Methodology

How covered calls are ranked

Inside the composite ranking signal: annualized carry, capital efficiency, event sensitivity, and downside buffer.

7 min read

Why a composite signal

A covered call is a two-leg position — long underlying, short call — and its quality cannot be reduced to a single metric. Premium yield by itself ignores capital tied up in the underlying. Annualized return by itself ignores upcoming earnings inside the option's life. Downside buffer by itself ignores time decay carry. Voleron ranks covered calls on a composite signal that combines four inputs, and the composite rank is what appears in the scanner output.

Input 1 — Annualized carry

The first input is annualized carry: premium captured net of expected cost-of-capital, expressed on a consistent annual basis so candidates with 7-DTE expirations remain comparable to candidates with 30-DTE expirations. This step alone removes most of the noise generated by yield rankings that compare a one-week 0.5% yield to a one-month 1.5% yield as if they were the same number.

Input 2 — Capital efficiency

The second input is capital efficiency: premium captured per dollar of capital required to hold the underlying. A covered call written against an expensive stock collects more absolute premium than one written against a cheap stock, but the capital-efficiency comparison normalizes this so the two structures can be ranked on a single axis.

Input 3 — Event sensitivity

The third input is event sensitivity. Voleron flags candidates whose expiration window contains a known earnings release, ex-dividend date, or other scheduled event. The flag does not eliminate the candidate — earnings exposure is sometimes intentional — but it is reflected in the composite ranking and surfaced explicitly in the scanner row so the user knows the additional risk is present.

Input 4 — Downside buffer

The fourth input is downside buffer: how far the underlying can fall before the position breaks even. A 2% buffer on a high-volatility name conveys very different exposure than a 15% buffer on the same name. The buffer is reported in percentage terms and feeds the composite rank as a risk-adjustment factor.
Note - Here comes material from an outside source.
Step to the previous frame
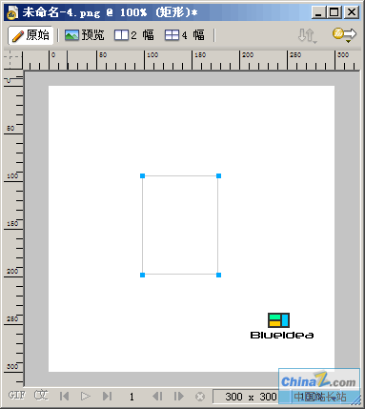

What is excluded before scoring

Before any candidate is scored, it must pass liquidity screens: tight bid-ask spreads, sufficient open interest, and a tradable chain on both legs. Illiquid candidates are removed entirely rather than shown with a warning, because an unfillable ranking is worse than no ranking at all. This filtering step is the single largest reason Voleron's ranked output looks different from a generic screener's output on the same universe.

Voleron's covered call output is research, not a recommendation. The composite rank is a model output that orders candidates by a defined methodology — the decision to act on any given structure remains user-directed.